SATU persatu kloter rombongan haji asal Indonesia mulai berangkat ke Tanah Suci. Kekhawatiran terkait adaptasi cuaca di Makkah yang berbeda dengan di Indonesia jadi salah satu hak yang menyita perhatian calon jamaah haji.
Namun, sebaiknya calon jamaah haji tidak perlu khawatir lagi, sebab pemerintah melalui Kementerian Kesehatan Republik Indonesia telah menyiapkan perbekalan kesehatan dan obat-obatan untuk jamaah haji Indonesia. Tidak hanya tahun ini saja, karena ternyata perbekalan kesehatan dan obat-obatan semacam ini telah dilakukan tiap tahun, sehingga tidak ada lagi alasan calon jamaah dan keluarga khawatir dengan kesehatan jamaah haji selama beribadah di Tanah Suci.

Paket terdiri dari 2 lembar masker kain, 1 kotak masker sekali pakai berisi 50 lembar, 1 botol penyemprot air ukuran 500 mililiter, 10 sachet oralit, 1 tube balsem, 5 lembar plester, 4 lembar tisu basah untuk mandi, dan 1 kantong paket untuk membungkus perlengkapan tadi. Semua barang-barang ini diberikan kepada jamaah haji di masing-masing embarkasi.
Pada musim haji tahun ini Kementerian Kesehatan telah menyiapkan 70 ton obat-obatan untuk jamaah. Adapun pembagiannya sekira 20% untuk Klinik Kesehatan Haji Indonesia (KKHI) di Madinah dan 80% untuk KKHI Makkah termasuk Armina.

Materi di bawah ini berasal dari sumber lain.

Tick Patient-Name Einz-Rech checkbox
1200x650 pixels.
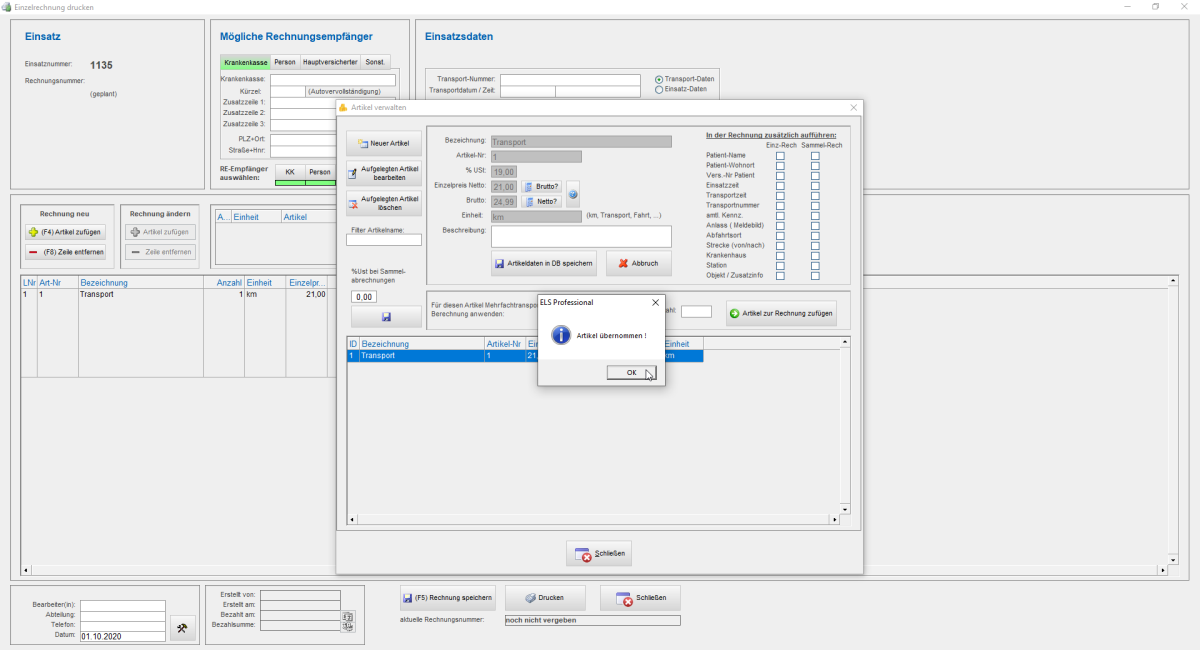(x=780, y=155)
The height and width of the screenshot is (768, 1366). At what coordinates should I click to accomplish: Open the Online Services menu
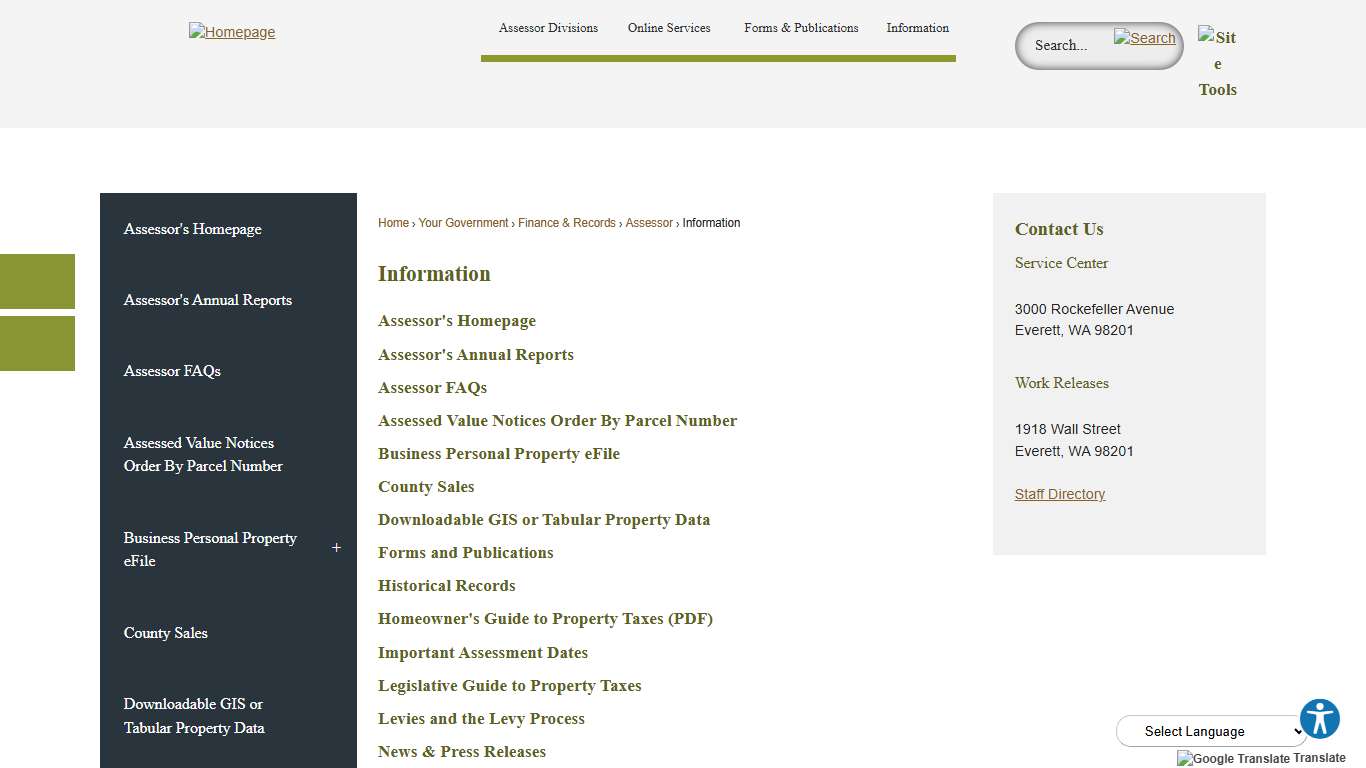(x=668, y=28)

Obat di Makkah ini sewaktu-waktu dapat dikirim ke Madinah bila diperlukan. Sementara itu, obat-obatan yang tersedia di depo farmasi KKHI terdiri dari 22 kelas terapi, di antaranya adalah obat-obatan untuk anti hipertensi, anti alergi, anti infeksi, anti virus, anti jamur, anti parkinson, obat pengencer darah, dan lain sebagainya.